DPRD Dan Pemuda: Ngopi, Ngobrol, Bergerak Untuk Daerah - Media Dinamika Global

Selasa, 24 Juni 2025

DPRD Dan Pemuda: Ngopi, Ngobrol, Bergerak Untuk Daerah


Bima, NTB. Media Dinamika Globa.Id.-Di tengah tantangan pembangunan daerah yang semakin kompleks, kolaborasi antara pemerintah dan masyarakat menjadi kunci utama untuk menjawab berbagai persoalan. Salah satu relasi penting yang sering kali luput diperhatikan adalah antara Dewan Perwakilan Rakyat Daerah (DPRD) dengan pemuda. 

Padahal, pemuda bukan hanya generasi penerus, tetapi aktor sosial yang saat ini memiliki daya pikir, daya dorong, dan daya kritis yang kuat. Di sinilah ruang-ruang informal seperti “ngopi bareng” memiliki makna strategis yang lebih dalam daripada sekadar minum kopi dan ngobrol biasa.

*Ruang Informal, Isu yang Nyata*

“Ngopi” bagi sebagian besar anak muda bukan sekadar aktivitas mengisi waktu luang. Warung kopi, kafe, dan forum diskusi sederhana telah menjadi ruang alternatif tempat ide-ide besar lahir, kritik disampaikan, dan solidaritas sosial dibangun. Sayangnya, ruang-ruang seperti ini belum banyak disentuh oleh wakil rakyat. Banyak anggota DPRD terjebak dalam formalitas birokrasi dan agenda-agenda tertutup, sehingga kehilangan hubungan emosional dengan suara akar rumput, terutama suara pemuda.

Ketika anggota DPRD berani turun langsung dan “ngopi bareng” dengan pemuda di ruang-ruang terbuka, yang terjadi bukan sekadar dialog, tetapi pemulihan kepercayaan publik terhadap lembaga legislatif. Interaksi tanpa sekat membuka jalan bagi DPRD untuk memahami langsung keresahan masyarakat muda: dari isu pengangguran, pendidikan, digitalisasi desa, korupsi anggaran, hingga minimnya ruang kreativitas dan partisipasi publik.

▶ Yang Harus Dikerjakan:
1. Salin dengan tepat bagian teks tentang DPRD dan pemuda, dimulai dari "DPRD Dan Pemuda: Ngopi, Ngobrol, Bergerak Untuk Daerah - Media" dan berakhir pada "dan ngobrol biasa.".
2. Tolong lanjutkan tulisan tentang hubungan DPRD dengan pemuda, mulai setelah kalimat terakhirnya.

▶ Bahan yang Diberikan:

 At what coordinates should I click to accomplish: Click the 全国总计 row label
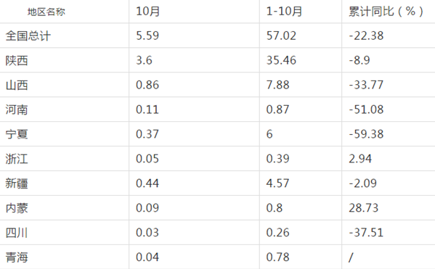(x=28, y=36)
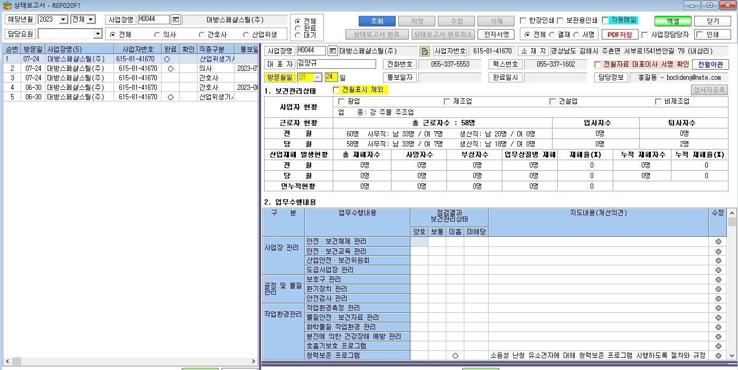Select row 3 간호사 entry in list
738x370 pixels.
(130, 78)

==

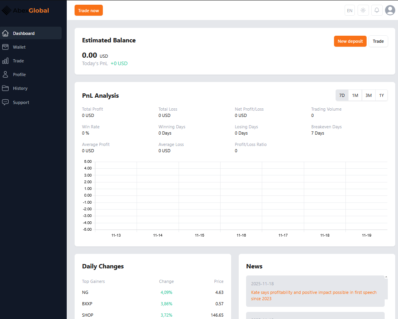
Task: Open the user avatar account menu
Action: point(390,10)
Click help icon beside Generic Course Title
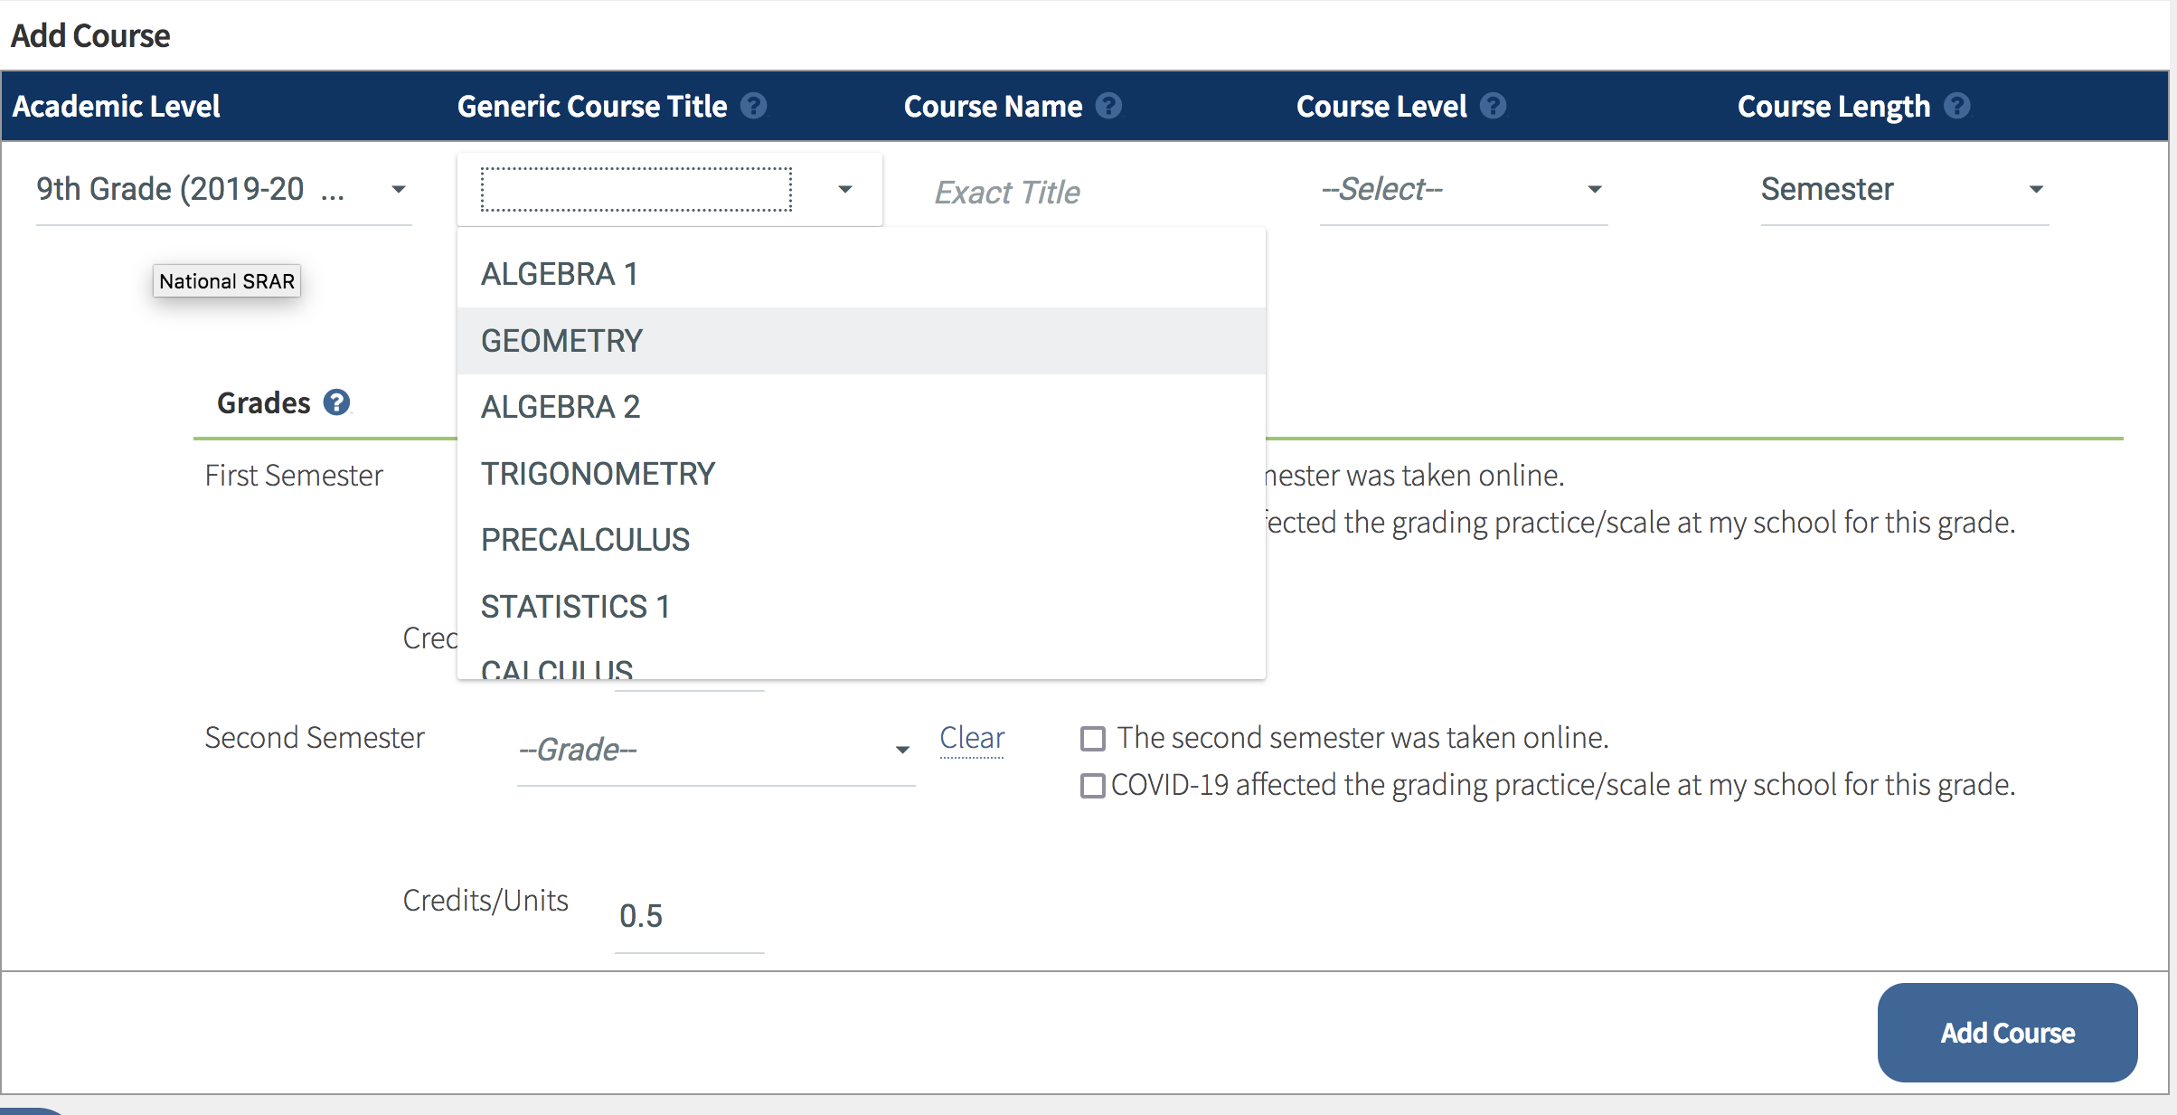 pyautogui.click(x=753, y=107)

▶ Penyelesaian Soal:
1.
DPRD Dan Pemuda: Ngopi, Ngobrol, Bergerak Untuk Daerah - Media Dinamika Global

Selasa, 24 Juni 2025

DPRD Dan Pemuda: Ngopi, Ngobrol, Bergerak Untuk Daerah


Bima, NTB. Media Dinamika Globa.Id.-Di tengah tantangan pembangunan daerah yang semakin kompleks, kolaborasi antara pemerintah dan masyarakat menjadi kunci utama untuk menjawab berbagai persoalan. Salah satu relasi penting yang sering kali luput diperhatikan adalah antara Dewan Perwakilan Rakyat Daerah (DPRD) dengan pemuda. 

Padahal, pemuda bukan hanya generasi penerus, tetapi aktor sosial yang saat ini memiliki daya pikir, daya dorong, dan daya kritis yang kuat. Di sinilah ruang-ruang informal seperti “ngopi bareng” memiliki makna strategis yang lebih dalam daripada sekadar minum kopi dan ngobrol biasa.

2.
Ngobrol Tanpa Sekat, Dengarkan Tanpa Syarat

Kekuatan utama dalam pertemuan informal seperti ini adalah kejujuran. Pemuda tidak terikat pada protokol, tidak tunduk pada kepentingan politik praktis, dan cenderung berbicara apa adanya. Ini merupakan peluang emas bagi DPRD untuk menyerap aspirasi secara jujur dan utuh. Dalam dunia politik yang sering diwarnai basa-basi dan janji kosong, ngobrol dengan pemuda justru bisa menjadi koreksi moral yang penting bagi para wakil rakyat.

Namun tentu saja, ruang ini harus dibangun dalam semangat kesetaraan. Ngopi bareng tidak boleh dimaknai sebagai pencitraan menjelang pemilu, apalagi sekadar agenda seremonial. DPRD harus hadir sebagai pendengar aktif, bukan sekadar pembicara. Menjadikan warung kopi sebagai ruang politik rakyat justru menandakan bahwa demokrasi sedang tumbuh dengan sehat.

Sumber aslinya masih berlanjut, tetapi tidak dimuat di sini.